* **Task instructions**
Below are records to transcribe exactly, without their pictures.

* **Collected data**
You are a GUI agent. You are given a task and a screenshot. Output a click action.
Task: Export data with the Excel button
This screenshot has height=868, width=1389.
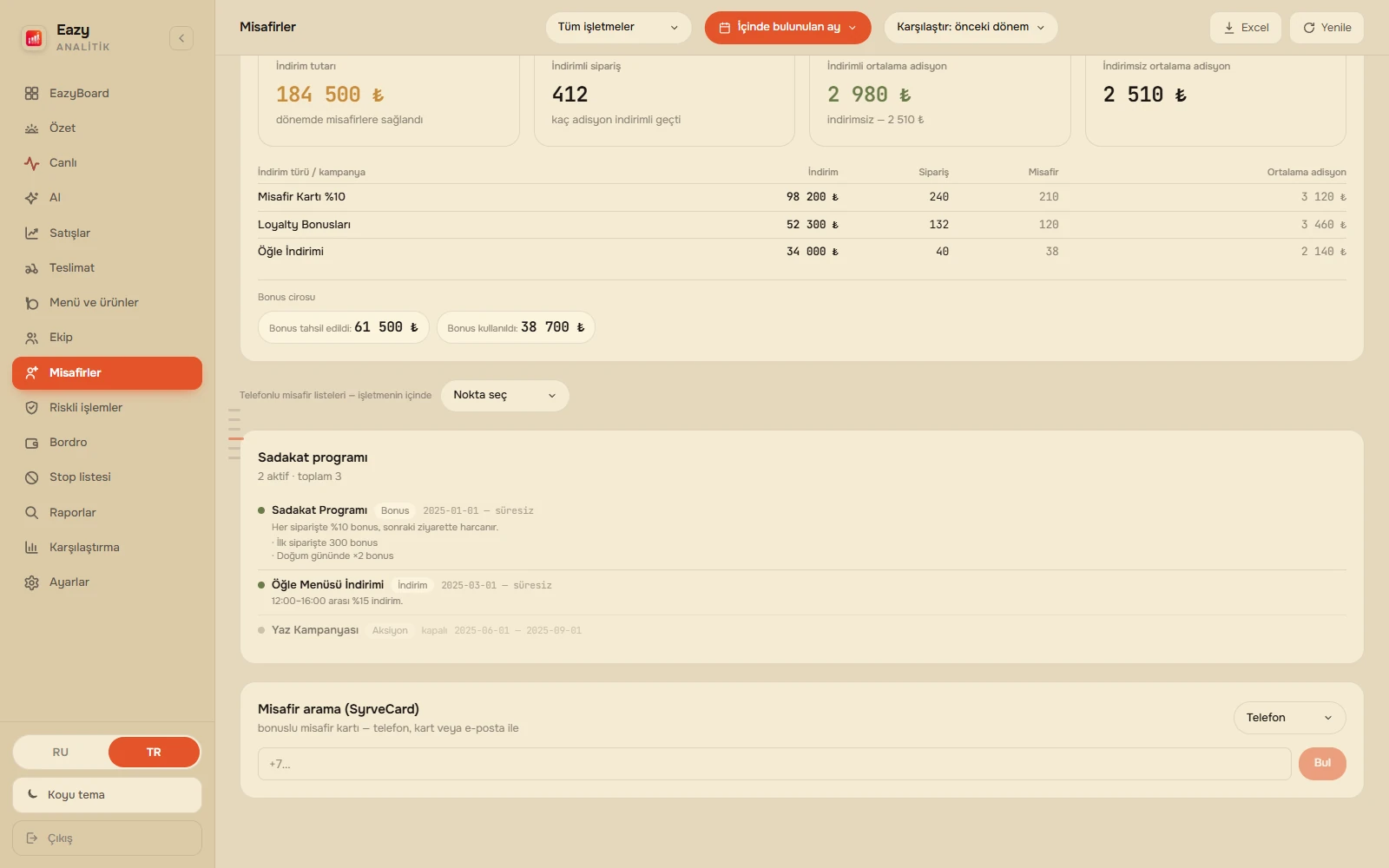click(1246, 28)
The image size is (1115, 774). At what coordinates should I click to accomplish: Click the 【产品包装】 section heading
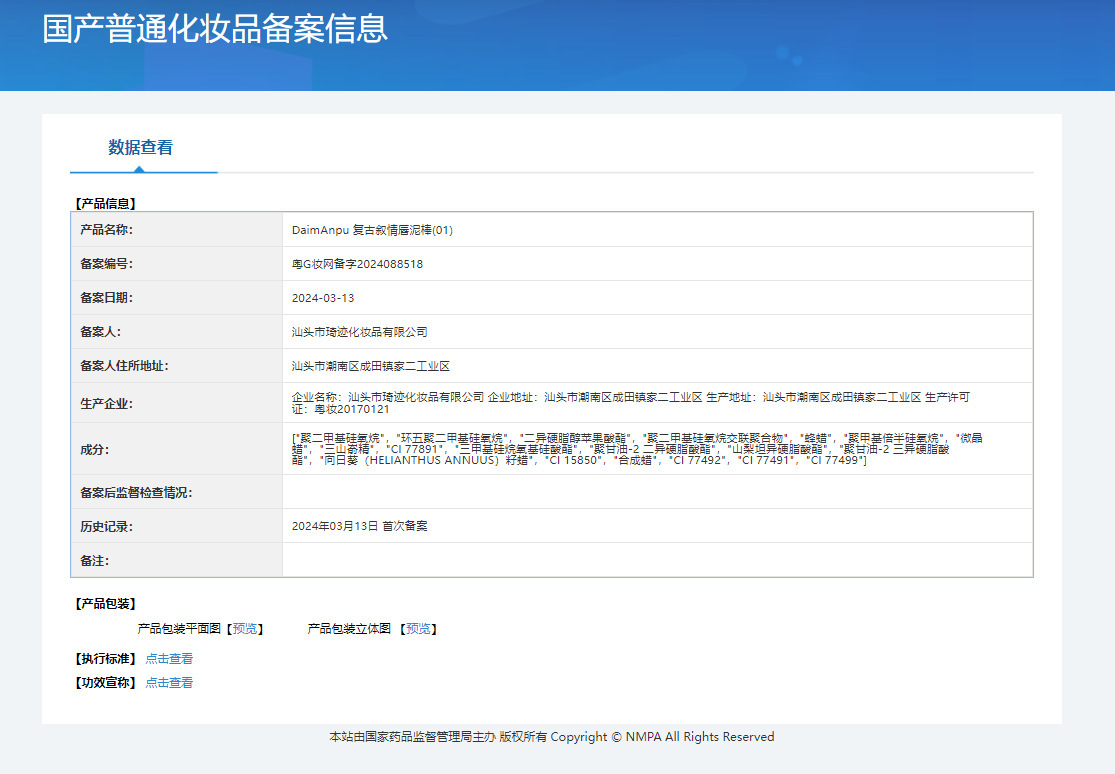[105, 604]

* **Reply**
You are a GUI agent. You are given a task and a screenshot. Output a click action.
Task: Export data with the Excel button
This screenshot has height=868, width=1389.
click(1246, 28)
The image size is (1115, 774). At what coordinates should I click to accomplish: Click the 【产品包装】 section heading
[105, 604]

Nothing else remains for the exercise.